A proposal to guard against China would hurt Latin America instead
The Hill, 9 August 2023
Kevin P. Gallagher and Jorge Heine
Latin America is struggling to build
back better after being struck by multiple shocks following the COVID-19
crisis. Development banks will have to play a key role in the region’s
recovery.
But rather than devising ways to
increase the amount of capital flowing to help address the region’s
woes, a bipartisan group of lawmakers has introduced the Inter-American
Development Bank Transparency Act. This bill would curtail the ability
of Chinese firms to bid on Inter-American Development Bank (IDB)
projects, as well as the ability of China to buy more IDB shares and
acquire more voting rights within it.
The U.S. deserves credit for enacting
robust competitive bidding processes at the IDB, where it holds an
outsized 30 percent voting share. But the fact that China, which has a
mere 0.1 percent of the vote at the IDB, wins more projects than U.S.
companies is a U.S. problem — not a China problem.
If the U.S. wants a greater share of
IDB projects to go to American firms, it should focus on creating
incentives for U.S. firms to successfully bid on projects and increase
the overall level of capital the bank has to work with. As it stands,
the proposed legislation risks hurting Latin American development and
U.S. standing in the region more than it would hurt Chinese firms.
Latin America has just passed through
some very difficult times. In 2020, the region had the steepest economic
downturn in 120 years, according to the United Nations Economic
Commission for Latin America and the Caribbean, with 6.8 percent
negative growth, in a year in which global GDP fell by 3.3 percent. No
other region in the world endured such an economic contraction. And with
8 percent of the world’s population, the region also suffered a
staggering 30 percent of the world’s fatalities from the COVID-19
pandemic, according to official figures — the highest share of any
region.
Latin America desperately needs to get
back on its feet. Yet, according to the latest International Monetary
Fund projections, 2023 growth in the region will be a meager 1.6
percent. Given the export orientation of many of its economies, better
infrastructure is a must to improve its competitiveness in world
markets.
Nonetheless, in the last few years,
Latin American investment in infrastructure has been among the lowest in
the world, with an annual average of 2.5 percent of GDP — only slightly
higher than sub-Saharan Africa’s spending, paling in comparison with
what is spent in East Asia (8 percent) and the Middle East and North
Africa (4 percent). The net result of this is a huge infrastructure
deficit. It leads to average transport and logistics costs between 13
and 18 percent per export unit, twice the OECD average of 8 percent.
The stated aim of the IDB is to
“achieve development in a sustainable, climate-friendly way.” Yet, the
group of senators is focused on the fact that the U.S. firms don’t bid
on IDB projects and, when they do, they lose to more competitive firms —
many of them from China. This was also the argument made by the
Trump-appointed and now ousted Mauricio Claver-Carone when he was the
head of the IDB.
Chinese companies win IDB bids for
construction projects because they take part in the bidding and offer
the best terms. U.S. firms generally do not participate in IDB bidding
because they consider the projects too small or too risky. Chile has led
the way in public-private partnerships in infrastructure over the past
30 years, leading several regional rankings on infrastructure quality.

_Listed entries_:
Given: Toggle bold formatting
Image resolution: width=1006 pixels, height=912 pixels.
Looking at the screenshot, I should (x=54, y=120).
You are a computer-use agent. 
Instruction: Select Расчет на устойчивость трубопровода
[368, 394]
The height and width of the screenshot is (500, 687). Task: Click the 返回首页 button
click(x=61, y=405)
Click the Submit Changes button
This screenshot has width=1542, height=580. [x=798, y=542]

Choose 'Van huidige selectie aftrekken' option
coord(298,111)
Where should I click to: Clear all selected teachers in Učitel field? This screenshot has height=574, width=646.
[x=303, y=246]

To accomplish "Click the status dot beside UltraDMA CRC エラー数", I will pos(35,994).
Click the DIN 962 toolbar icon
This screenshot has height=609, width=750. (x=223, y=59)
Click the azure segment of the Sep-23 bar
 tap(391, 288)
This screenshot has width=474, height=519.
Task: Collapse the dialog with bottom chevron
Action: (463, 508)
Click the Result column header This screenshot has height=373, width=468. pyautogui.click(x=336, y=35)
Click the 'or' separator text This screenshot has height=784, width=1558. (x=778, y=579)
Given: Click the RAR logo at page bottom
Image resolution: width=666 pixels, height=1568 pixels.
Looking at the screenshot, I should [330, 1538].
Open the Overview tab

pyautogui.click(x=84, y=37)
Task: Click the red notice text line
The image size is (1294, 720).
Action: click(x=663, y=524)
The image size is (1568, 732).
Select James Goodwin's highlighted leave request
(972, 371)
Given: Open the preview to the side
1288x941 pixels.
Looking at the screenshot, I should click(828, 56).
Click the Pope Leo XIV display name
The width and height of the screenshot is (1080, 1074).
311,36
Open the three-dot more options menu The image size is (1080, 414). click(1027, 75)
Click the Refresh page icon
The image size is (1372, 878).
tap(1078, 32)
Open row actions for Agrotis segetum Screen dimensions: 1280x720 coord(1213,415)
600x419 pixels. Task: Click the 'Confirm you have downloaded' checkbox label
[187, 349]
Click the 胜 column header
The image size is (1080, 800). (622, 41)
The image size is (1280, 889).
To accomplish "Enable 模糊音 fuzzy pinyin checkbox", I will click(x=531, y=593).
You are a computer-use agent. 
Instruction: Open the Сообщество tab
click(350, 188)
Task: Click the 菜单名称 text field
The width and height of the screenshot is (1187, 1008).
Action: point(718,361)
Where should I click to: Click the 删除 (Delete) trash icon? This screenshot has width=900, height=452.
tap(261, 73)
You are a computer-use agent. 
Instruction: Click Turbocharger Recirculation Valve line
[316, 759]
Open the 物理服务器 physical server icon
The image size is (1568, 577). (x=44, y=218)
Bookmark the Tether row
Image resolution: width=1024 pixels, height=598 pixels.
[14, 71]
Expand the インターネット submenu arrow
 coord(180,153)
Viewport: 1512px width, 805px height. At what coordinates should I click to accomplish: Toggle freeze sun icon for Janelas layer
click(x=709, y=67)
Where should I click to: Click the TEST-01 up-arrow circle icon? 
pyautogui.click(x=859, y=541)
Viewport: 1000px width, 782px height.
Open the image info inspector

_Exercise instructions_:
(a) In the article on the IDB transparency bill, which regions outside Latin America are compared with it on infrastructure investment? Give the figure the article states for each, if any.
(b) Do these statements agree with the article on the IDB transparency bill? (i) The U.S. holds a 30 percent voting share at the IDB. (ii) China has a larger share of the vote at the IDB than the U.S. (iii) U.S. firms generally take part in IDB bidding. Answer yes or no for each, and quote the words from the article that decide it.
(c) Revise the stretch of the article on the IDB transparency bill from "projects, as well" through "hurt Chinese firms.", replacing "IDB" with "Inter-American Development Bank".

_Answers to this exercise_:
(a)
- Sub-Saharan Africa: no figure is given. Latin America's 2.5 percent of GDP is described as "only slightly higher than sub-Saharan Africa's spending."
- East Asia: 8 percent
- Middle East and North Africa: 4 percent

(b)
(i) Yes: "where it holds an outsized 30 percent voting share"
(ii) No: "China, which has a mere 0.1 percent of the vote at the IDB"
(iii) No: "U.S. firms generally do not participate in IDB bidding"

(c)
projects, as well as the ability of China to buy more Inter-American Development Bank shares and
acquire more voting rights within it.
The U.S. deserves credit for enacting
robust competitive bidding processes at the Inter-American Development Bank, where it holds an
outsized 30 percent voting share. But the fact that China, which has a
mere 0.1 percent of the vote at the Inter-American Development Bank, wins more projects than U.S.
companies is a U.S. problem — not a China problem.
If the U.S. wants a greater share of
Inter-American Development Bank projects to go to American firms, it should focus on creating
incentives for U.S. firms to successfully bid on projects and increase
the overall level of capital the bank has to work with. As it stands,
the proposed legislation risks hurting Latin American development and
U.S. standing in the region more than it would hurt Chinese firms.